Today our guests awoke among the gray whales (Eschrichtius robustus)! After an early breakfast, we joined local permitted guides in Zodiacs and headed for the southern shores of Magdalena Bay. As we traveled to our destination, we were greeted by coastal bottlenose dolphins (Tursiops truncates), breaching close to a sandy spit occupied by numerous Brandt’s cormorants (Phalacrocorax penicillatus).

As the wind picked up, brown pelicans (Pelecanus occidentalis) soared alongside us, occasionally plunging into the emerald waters in pursuit of fish. We soon saw dozens of gray whale spouts on the horizon. The gray whales come to Magdalena Bay to breed and have their caves in the warm, protected lagoon waters. The whales we encountered in the southern reaches of Magdalena Bay were courting or pregnant, with many individuals rolling in the surf and diving in unison. Some whales raised their heads (spyhopping) to view our guests, while others breached on the horizon. Soon many of these whales will make the perilous 10,000 mile journey north to their feeding grounds in the Arctic.

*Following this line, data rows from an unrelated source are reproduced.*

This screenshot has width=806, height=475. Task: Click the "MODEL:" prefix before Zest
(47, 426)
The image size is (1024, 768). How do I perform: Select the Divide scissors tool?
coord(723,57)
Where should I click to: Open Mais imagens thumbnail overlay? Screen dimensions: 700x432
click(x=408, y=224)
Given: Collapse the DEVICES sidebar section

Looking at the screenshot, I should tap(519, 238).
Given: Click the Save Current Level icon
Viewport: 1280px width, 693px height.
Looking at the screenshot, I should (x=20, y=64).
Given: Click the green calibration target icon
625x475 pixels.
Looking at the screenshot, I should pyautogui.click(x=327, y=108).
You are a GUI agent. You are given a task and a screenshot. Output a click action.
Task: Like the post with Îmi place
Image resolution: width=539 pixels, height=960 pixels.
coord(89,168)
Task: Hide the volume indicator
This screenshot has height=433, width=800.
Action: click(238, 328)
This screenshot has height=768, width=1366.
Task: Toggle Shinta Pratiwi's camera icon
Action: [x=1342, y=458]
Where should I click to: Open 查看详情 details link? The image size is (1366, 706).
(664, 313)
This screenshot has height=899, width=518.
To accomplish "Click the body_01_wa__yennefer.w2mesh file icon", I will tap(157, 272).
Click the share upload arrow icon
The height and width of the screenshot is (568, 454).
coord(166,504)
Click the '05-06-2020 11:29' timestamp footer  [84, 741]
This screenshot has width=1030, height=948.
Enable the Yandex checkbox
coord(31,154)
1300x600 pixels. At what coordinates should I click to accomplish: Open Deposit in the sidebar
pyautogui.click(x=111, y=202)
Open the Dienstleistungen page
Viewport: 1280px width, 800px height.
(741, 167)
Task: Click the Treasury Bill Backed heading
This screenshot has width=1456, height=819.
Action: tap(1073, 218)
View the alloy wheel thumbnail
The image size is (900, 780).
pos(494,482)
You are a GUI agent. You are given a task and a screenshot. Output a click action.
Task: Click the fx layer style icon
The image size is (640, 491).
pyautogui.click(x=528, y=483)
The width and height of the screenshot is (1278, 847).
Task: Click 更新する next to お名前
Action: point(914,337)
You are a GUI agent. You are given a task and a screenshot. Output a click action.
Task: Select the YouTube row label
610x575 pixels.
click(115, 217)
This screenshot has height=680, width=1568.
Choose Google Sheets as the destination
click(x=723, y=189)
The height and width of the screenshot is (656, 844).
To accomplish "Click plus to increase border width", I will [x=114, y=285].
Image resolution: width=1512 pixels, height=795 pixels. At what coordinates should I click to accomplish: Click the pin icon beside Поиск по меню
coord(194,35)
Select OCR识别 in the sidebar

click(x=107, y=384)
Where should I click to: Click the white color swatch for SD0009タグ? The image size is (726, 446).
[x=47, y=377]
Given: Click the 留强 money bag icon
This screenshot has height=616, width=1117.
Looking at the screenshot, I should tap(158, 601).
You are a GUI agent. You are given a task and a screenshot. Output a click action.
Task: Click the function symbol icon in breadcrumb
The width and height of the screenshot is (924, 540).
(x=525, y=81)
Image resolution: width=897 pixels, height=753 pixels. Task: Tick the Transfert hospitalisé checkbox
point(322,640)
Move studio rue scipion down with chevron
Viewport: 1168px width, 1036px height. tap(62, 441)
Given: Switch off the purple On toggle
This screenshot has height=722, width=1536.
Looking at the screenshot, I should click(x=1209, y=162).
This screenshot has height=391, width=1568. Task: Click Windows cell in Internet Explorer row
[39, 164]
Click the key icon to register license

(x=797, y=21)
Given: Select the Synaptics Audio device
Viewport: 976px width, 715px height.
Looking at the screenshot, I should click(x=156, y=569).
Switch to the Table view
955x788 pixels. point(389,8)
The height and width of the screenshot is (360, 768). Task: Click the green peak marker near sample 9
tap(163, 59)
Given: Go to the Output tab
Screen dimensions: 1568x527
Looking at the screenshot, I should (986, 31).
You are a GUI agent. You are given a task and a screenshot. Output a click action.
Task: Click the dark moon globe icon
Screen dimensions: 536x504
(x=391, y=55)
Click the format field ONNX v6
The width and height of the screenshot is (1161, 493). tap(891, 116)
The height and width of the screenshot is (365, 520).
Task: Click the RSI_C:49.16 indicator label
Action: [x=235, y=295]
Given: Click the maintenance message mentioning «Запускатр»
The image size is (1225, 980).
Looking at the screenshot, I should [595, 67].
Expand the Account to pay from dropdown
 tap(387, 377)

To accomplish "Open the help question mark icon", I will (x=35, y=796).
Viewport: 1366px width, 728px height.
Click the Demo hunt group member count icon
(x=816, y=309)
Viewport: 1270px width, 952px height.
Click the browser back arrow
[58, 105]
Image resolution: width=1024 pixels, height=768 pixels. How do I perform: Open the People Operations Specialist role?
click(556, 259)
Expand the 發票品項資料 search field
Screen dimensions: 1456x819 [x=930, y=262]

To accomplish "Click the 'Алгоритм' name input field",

In the afternoon, we explored the Sonoran desert on guided walks in order to view the local flora and fauna.

Gray whales are true explorers, following their own journey. As visitors to Baja California Sur, Mexico, we are also explorers. I hope you all join us at Lindblad Expeditions/National Geographic again, in search of magnificent animals like the gray whales.

I leave you with a quote from Francis Parkman that summarizes why we explore:

“The wilderness, rough, harsh, and inexorable, has charms more potent in their seductive influence than all the lures of luxury and sloth, and often he on whom it has cast its magic finds no heart to dissolve the spell, and remains a wanderer and an Ishmaelite to the hour of his death.”